Then enjoy the best steak ever with nice baked potato and lightly steamed asparagus...ahh.

sorry no pics


----------



## smokey mo (Dec 15, 2010)

Alright Squirrel I am going to try to keep up...

The ever favorite west coast TRI TIP!

Coat Roast with dry rub wrap and let set in fridge overnight. Remove and let warm on the counter.  Prep smoker with hickory and maple.  Smoke roast until internal 90-100* then move to grill the sear until 130*

Pull and let rest 15min. slice across the grain and serve on fresh crusty bread or hoagie bun with peperoncinis and BBQ sauce (Mrs. Mo).

again no pics sorry


----------



## conundrum54 (Dec 17, 2010)

Grilled Steak w/ Vegies

2 (16-ounce) beef porterhouse steaks, cut 1-inch thick
2 cloves garlic, finely minced, divided use
1 1/2 teaspoons dried basil leaves, divided use
1/2 teaspoon coarse ground black pepper
1 tablespoon olive oil
1 large zucchini, cut into 2 x 1/2-inch pieces
1 small onion, cut into thin wedges
1 1/4 cups sliced fresh mushrooms
1/4 teaspoon salt
6 cherry tomatoes, cut in half

1. Season beef Porterhouse steaks with 1 clove of the garlic, 3/4 teaspoon of the basil and the pepper. Place steaks on grid over medium coals. Grill to desired doneness, turning once. 
2. After turning steaks, heat oil in large heavy skillet on grill over coals. Add remaining clove garlic, zucchini and onion; cook and stir 4 to 5 minutes. Add mushrooms, salt and remaining basil; continue cooking 2 minutes, stirring frequently. Add tomatoes; heat thoroughly.
3. Serve steak with vegetables spooned over top or alongside


----------



## thebarbequeen (Dec 17, 2010)

Well, I don't really want to be redundant, but...ok. plus, I'd really like one of these drybag systems!  As others have said, a good steak needs little or nothing more than cracked black pepper, garlic and sea salt.  These lightly aged  (about 10 days) new yorks from my butcher sat in those for a few hours, then came up to room temp.  








What sets these apart is the special ingredient - getting to cook them with your kids.  These were done in the broiler, about 5" from heat, total of about 7 min. to 135-138.







teen-age boy. 'nuff said. the blonder ones are ours. 

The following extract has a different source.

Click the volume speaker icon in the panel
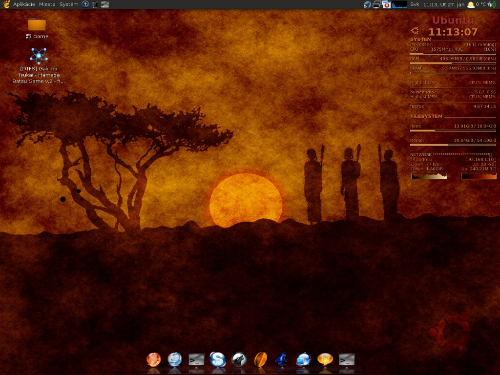500x375 pixels. click(x=492, y=4)
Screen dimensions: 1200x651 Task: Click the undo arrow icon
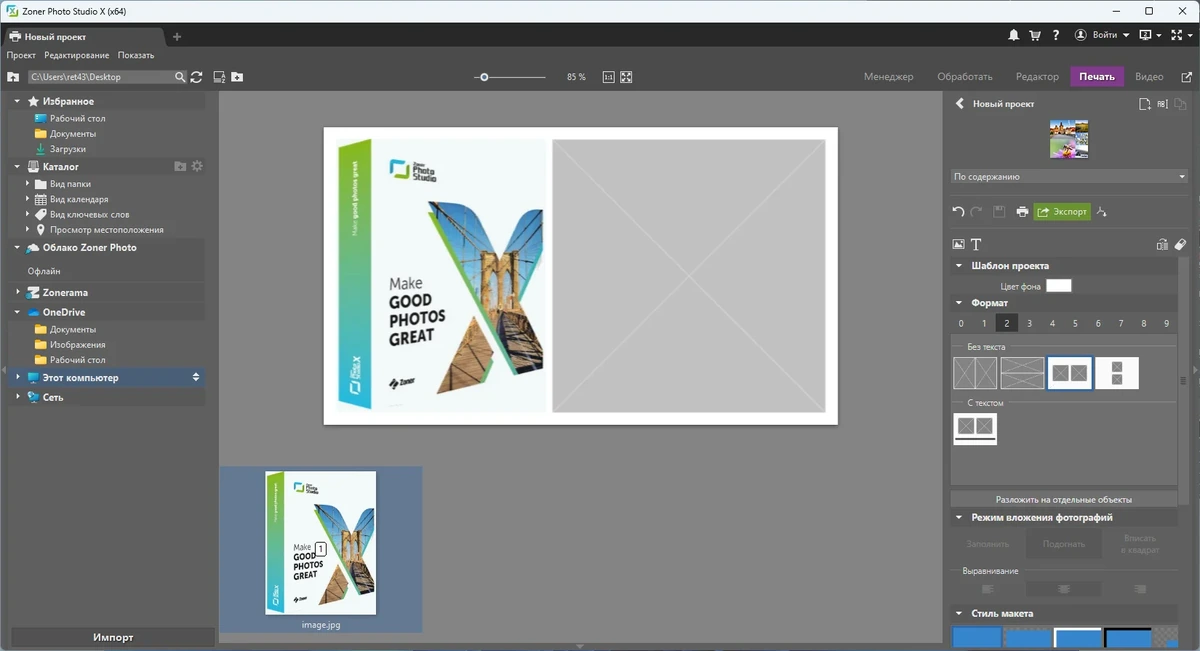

Their menu - steak, sauteed mushrooms and garlic, garlic mashed potatoes. No sliced shots, teenagers eat fast.


----------



## rrpil (Dec 17, 2010)

I'm not stuffing the ballot box since I already have disqualified myself from the drawing, but I wanted to whet your appetite for the tpye of results you can get at home with the DrybagSteak products. This Saturday night will be a feast of beef with this 1 poind 10.5 oz prime rib from a sub-primal I had aged this summer for 45 days. Since my wife and I are big beef eaters I doubt there will be any leftover! I do plan to post follow up pictures come Sunday.

BTW please stop over and check our forum - we don't bite - we just mellow with age!

 http://www.drybagsteak.com/forum


----------



## smokey mo (Dec 18, 2010)

RRPIL said:


> I'm not stuffing the ballot box since I already have disqualified myself from the drawing, but I wanted to whet your appetite for the tpye of results you can get at home with the DrybagSteak products. This Saturday night will be a feast of beef with this 1 poind 10.5 oz prime rib from a sub-primal I had aged this summer for 45 days. Since my wife and I are big beef eaters I doubt there will be any leftover! I do plan to post follow up pictures come Sunday.
> 
> BTW please stop over and check our forum - we don't bite - we just mellow with age!
> 
> http://www.drybagsteak.com/forum


With a tear in my eye and a rumble in my tummy I have to say it is sick and wrong to toy with the emotions of your friends....
	

	
	
		
		



		
		
	


	





I can't wait to taste that picture with my eyes on Sunday...


----------



## sloweredcivic (Dec 18, 2010)

When we do rib-eye's they are pretty simple but AMAZING!!!

The night before I season the steaks liberally with spicecraft prime rib and burger seasoning.

Then I mince a clove of garlic and spread it on the bottom of some tupperware set the steak on the garlic, mince another piece spread it over the steak, stack the next steak on there, and repeat till the last steak in the pile.

I let them sit over night in the fridge, the next day I take them out about an hour before dinner to let them acclimate to room temp.

I start the Traeger and set it to high, about 450.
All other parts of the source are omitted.